Fig. 5

Loss of maternal Ybx1 elevates global translation level. (A) Schematic of the fluorescent reporter translation assay. (B,C) Fluorescent images showing GFP reporter levels with rhodamine (Rho) control levels in WT, Mybx1, cMO- and yMO-injected live embryos at indicated stages. Scale bar: 200 μm. (D) Measurement of GFP reporter intensities relative to Rho. (E) Schematic of reporter translation assays using western blotting and luciferase assay. (F) Western blotting analysis of GFP reporter levels at 6 hpf. (G) Measurement of Fluc activities relative to Rluc. (H) SDS-PAGE and silver staining showing global protein levels in embryos. Three regions for measurement are indicated. 3 hpf embryos were lysed for the SDS-PAGE. GFP protein was injected at the one-cell stage as the loading control. (I) Quantification of relative signal intensities of three regions from H. (J) Western blot for the puromycin incorporation assay. GFP protein was injected as the loading control. Gapdh levels are also shown.
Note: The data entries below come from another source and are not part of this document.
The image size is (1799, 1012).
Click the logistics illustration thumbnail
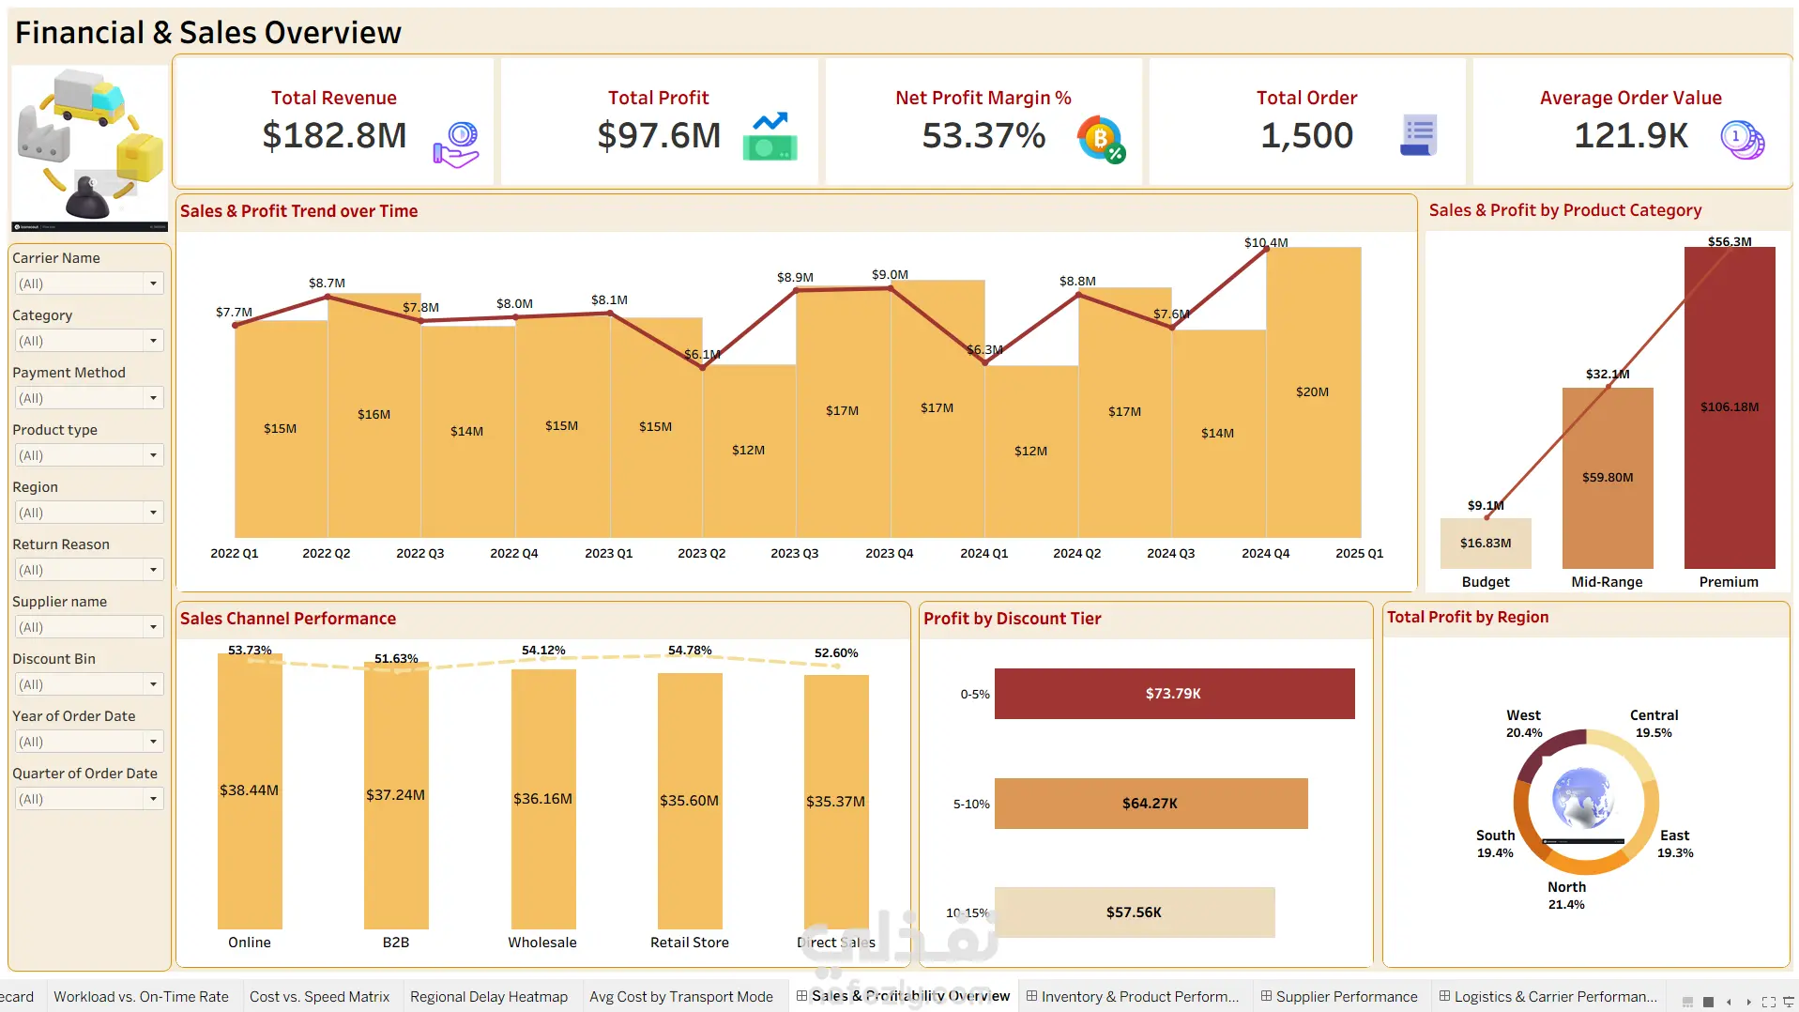point(90,147)
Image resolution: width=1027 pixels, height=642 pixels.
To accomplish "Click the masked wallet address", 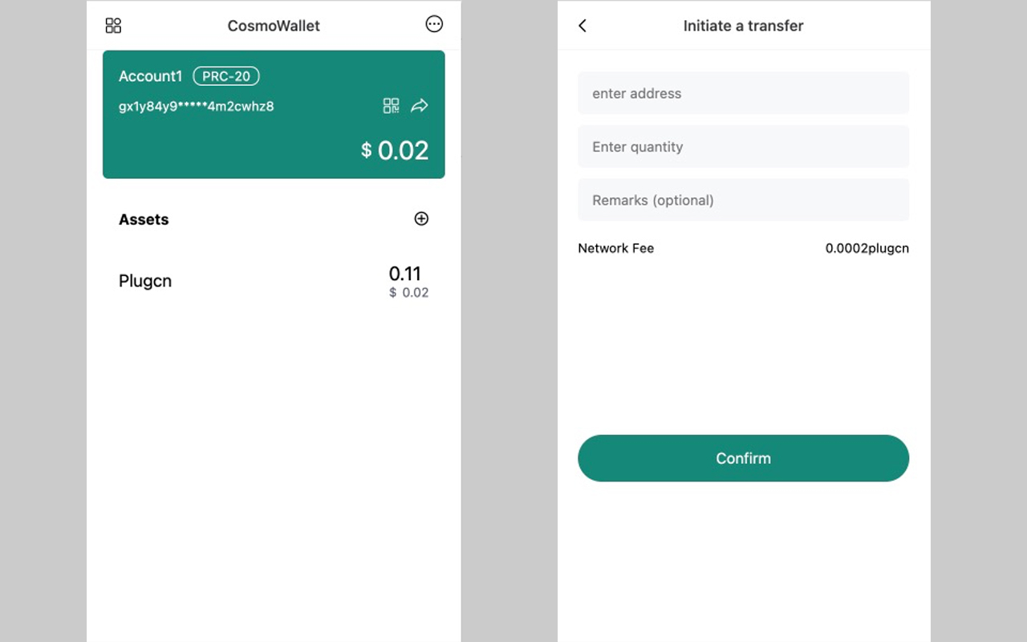I will pos(197,106).
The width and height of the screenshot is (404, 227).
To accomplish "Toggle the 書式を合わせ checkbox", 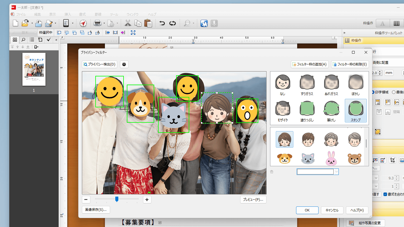I will coord(385,194).
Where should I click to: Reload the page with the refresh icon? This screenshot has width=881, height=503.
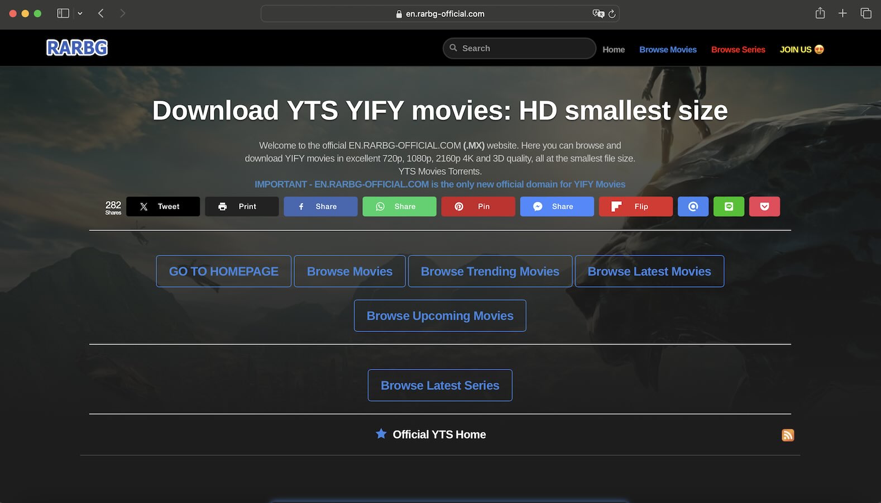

Un, untreated; Puro, puromycin; CHX, cycloheximide. (K) Puromycin incorporation levels in WT and Mybx1 embryos shown by western blotting. The injected GFP protein served as the loading control. (L) Relative puromycin signal intensities of three regions from western blots in K. *P<0.05, **P<0.01, ***P<0.001; ns, not significant; n=8 embryos for D, n=3 biological replicates for F,G,I,L; Student's t-test.